Supreme Court Hears Arguments over Immunity for Foreign Leaders
As reported by Jess Bravin in the Wall Street Journal On Line, the Supreme Court heard arguments on March 3 over whether foreign leaders are entitled to legal immunity in the U.S. for their official acts, in a case that some justices suggested could hold ramifications for former American officials.The court is seeking to reconcile two U.S. laws in apparent conflict.
The Torture Victim Protection Act of 1991 authorizes lawsuits against people who allegedly committed torture or extrajudicial killing "under actual or apparent authority…of any foreign nation" when the home nation lacks adequate remedies for such offenses. But the 1976 Foreign Sovereign Immunities Act exempts foreign governments and their "agencies" and "instrumentalities" from being sued.
The case involves a former Somali official, Mohamed Ali Samantar. Five Somali natives, including two U.S. citizens, claim that they or their relatives were abused or killed by forces under Mr. Samantar's command. Mr. Samantar, who now lives in Fairfax, Va., contends that because he was prime minister or defense minister from 1980 until the Somali regime's 1991 collapse, he was an "instrumentality" of government and thus immune from liability.
In a ruling last year, the Fourth U.S. Circuit Court of Appeals disagreed.
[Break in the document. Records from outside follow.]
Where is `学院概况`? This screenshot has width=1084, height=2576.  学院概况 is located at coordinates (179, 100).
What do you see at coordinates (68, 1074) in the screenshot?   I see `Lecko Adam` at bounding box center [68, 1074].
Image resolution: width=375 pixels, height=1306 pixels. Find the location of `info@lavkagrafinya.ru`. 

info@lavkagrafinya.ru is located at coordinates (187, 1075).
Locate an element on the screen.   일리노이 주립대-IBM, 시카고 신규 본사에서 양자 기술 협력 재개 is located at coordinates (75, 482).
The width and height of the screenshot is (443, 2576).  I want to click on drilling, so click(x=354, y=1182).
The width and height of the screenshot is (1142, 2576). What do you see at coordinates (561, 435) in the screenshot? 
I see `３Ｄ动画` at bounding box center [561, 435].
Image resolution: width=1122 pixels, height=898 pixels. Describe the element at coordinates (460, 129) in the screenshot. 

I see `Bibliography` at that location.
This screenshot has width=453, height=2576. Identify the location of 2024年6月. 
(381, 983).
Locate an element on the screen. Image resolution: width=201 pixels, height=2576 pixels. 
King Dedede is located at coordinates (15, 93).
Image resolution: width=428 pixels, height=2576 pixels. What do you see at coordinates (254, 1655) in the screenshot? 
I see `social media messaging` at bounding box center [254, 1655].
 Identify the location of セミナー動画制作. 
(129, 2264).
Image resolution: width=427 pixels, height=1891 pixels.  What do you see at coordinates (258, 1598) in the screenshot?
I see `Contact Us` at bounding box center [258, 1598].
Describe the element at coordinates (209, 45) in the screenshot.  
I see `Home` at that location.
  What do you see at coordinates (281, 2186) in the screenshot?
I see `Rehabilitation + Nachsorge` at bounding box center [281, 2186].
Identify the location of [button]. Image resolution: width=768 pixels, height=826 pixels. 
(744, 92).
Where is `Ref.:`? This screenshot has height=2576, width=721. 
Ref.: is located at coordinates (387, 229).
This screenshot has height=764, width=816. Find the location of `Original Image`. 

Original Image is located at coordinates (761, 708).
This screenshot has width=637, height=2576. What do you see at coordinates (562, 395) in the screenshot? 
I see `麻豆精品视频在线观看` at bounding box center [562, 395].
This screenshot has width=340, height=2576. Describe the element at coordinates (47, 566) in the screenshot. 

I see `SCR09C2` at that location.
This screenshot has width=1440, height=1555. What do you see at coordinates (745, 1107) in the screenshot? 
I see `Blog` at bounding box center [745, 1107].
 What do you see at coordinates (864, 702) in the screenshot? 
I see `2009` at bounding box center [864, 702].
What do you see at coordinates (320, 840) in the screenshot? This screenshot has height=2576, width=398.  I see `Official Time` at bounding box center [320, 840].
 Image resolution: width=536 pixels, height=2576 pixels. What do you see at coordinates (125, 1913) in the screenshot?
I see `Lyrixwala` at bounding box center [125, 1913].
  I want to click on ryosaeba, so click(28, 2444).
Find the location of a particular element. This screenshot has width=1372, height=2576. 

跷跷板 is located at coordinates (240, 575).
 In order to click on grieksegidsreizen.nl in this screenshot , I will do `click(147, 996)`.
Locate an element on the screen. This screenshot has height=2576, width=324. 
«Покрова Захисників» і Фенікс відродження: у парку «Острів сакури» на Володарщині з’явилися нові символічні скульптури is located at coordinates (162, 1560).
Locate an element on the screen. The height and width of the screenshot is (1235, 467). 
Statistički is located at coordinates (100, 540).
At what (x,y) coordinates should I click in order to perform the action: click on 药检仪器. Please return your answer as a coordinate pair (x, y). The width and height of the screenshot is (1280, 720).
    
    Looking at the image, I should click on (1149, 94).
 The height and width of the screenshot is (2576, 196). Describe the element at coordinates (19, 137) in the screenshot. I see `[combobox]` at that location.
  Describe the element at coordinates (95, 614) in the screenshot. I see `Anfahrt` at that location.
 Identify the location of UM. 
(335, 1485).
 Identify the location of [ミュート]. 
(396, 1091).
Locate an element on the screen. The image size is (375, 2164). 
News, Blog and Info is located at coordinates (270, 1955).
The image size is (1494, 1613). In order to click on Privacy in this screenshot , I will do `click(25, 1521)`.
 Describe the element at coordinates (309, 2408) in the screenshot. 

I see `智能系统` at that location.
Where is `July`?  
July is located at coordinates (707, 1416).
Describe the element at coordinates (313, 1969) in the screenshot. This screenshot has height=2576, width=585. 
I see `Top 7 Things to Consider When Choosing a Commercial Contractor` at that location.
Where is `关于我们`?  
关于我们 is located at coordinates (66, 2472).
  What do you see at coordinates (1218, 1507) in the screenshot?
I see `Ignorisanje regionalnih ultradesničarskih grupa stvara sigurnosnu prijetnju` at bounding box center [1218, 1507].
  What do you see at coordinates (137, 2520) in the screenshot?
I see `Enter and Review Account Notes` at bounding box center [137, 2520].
The Richmond, Va., court said the Immunities Act was designed to cover entities such as national airlines and other state-owned businesses, not individuals. Other appeals courts have read the Immunities Act more broadly, and the Supreme Court seemed similarly divided over how to construe the law.
Shay Dvoretzky, a lawyer representing Mr. Samantar, said there was no way to distinguish between a foreign government and the individuals who ran it. Congress immunized "foreign officials for acts taken on the state's behalf, because such suits are the equivalent of a suit against the state directly," he told the court.
Patricia Millett, an attorney representing the plaintiffs, said that if Mr. Samantar was right, then the Torture Victim Act "was a very empty statute."
Deputy Solicitor General Edwin Kneedler said the law's ambiguity was intended to leave discretion with the executive branch, which could advise courts whether specific torture lawsuits should be allowed to proceed. "There are a lot of diplomatic sensitivities about whether immunity should be recognized in a particular case or not," Mr. Kneedler said.
Last year, Baltazar Garzon, a Spanish magistrate, opened an investigation into torture allegations against six former Bush administration officials, including former Justice Department lawyer John Yoo.
A decision in Samantar v. Yousuf is expected before July.